Jane isn’t used to her plans going wrong, but this one went wrong almost immediately. Posing as Lieutenant Jean de Balcourt her and Jack were to get a boat and travel the two days by river to Porto and rescue Queen Maria. Instead there are no boats to be had and they fall into a depleted group of French soldiers barely equipped and heading north lead by a Captain Moreau. Jack insists that they would move faster with just the two of them over the rough terrain, but Jane points out the two of them would be easy pickings for bandits and with her enemy uniform they have a target on them. Plus she doesn’t want to leave her fate in the hands of Jack, no matter how capable those hands might actually be, which prove very capable one night in their tent as he massages her leg.

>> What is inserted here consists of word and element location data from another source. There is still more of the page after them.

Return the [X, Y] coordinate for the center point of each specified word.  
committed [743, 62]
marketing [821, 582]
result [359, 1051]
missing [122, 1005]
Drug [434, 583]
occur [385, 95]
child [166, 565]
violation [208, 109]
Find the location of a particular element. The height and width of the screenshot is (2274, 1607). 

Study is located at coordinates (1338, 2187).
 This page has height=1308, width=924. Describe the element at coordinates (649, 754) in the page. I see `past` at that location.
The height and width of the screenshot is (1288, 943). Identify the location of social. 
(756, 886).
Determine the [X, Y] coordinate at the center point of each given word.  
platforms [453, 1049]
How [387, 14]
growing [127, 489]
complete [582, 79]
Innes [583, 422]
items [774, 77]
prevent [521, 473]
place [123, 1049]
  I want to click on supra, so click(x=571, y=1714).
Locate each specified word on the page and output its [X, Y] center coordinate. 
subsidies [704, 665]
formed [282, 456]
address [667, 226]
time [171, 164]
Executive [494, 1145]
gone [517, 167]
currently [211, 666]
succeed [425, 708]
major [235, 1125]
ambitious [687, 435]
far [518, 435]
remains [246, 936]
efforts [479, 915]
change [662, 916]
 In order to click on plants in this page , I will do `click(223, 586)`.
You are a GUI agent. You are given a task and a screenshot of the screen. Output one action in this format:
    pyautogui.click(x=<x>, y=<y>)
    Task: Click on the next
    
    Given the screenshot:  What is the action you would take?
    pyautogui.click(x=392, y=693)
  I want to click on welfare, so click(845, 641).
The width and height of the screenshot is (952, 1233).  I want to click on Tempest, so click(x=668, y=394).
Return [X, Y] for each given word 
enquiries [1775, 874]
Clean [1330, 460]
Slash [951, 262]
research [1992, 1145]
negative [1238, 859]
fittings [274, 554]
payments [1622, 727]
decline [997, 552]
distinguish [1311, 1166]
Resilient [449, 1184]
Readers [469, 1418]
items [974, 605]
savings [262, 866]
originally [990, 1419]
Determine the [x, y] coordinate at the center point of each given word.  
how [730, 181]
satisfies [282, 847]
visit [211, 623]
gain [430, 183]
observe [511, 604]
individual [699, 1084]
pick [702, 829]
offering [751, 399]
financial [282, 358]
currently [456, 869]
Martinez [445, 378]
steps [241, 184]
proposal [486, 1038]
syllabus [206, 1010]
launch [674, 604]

She is used to being lonely and self-reliant, she is not used to having an inconvenient man in her tent. Nor is she used to hours and hours in the saddle making almost no progress. By the end of the first week she knows she made the wrong decision. But she refuses to admit defeat, despite their snail’s pace. Jack has withdrawn into himself, he is compliant and competent, but not a comrade. There is no cooperation between them. If things couldn’t be worse the unthinkable happens. The Chevalier de la Tour d’Arget, now the Comte de Brillac, appears in camp and back in Jane’s life. Nicolas had always refused to behave as an enemy ought and that makes him dangerous. He had once had the power to disarm her, to fool her into believing that there might be something more between them. Nicolas and Moreau are fast friends bonding over love lost, but has Nicolas told Moreau that he is referring to Jane? Jane doesn’t know what Nicholas is up to or if he will unmask her. She must warn Jack of Nicolas’s probable intentions. Nicolas has been so much to her in her life, friend, enemy, lover, but Jack would know him as the Gardener.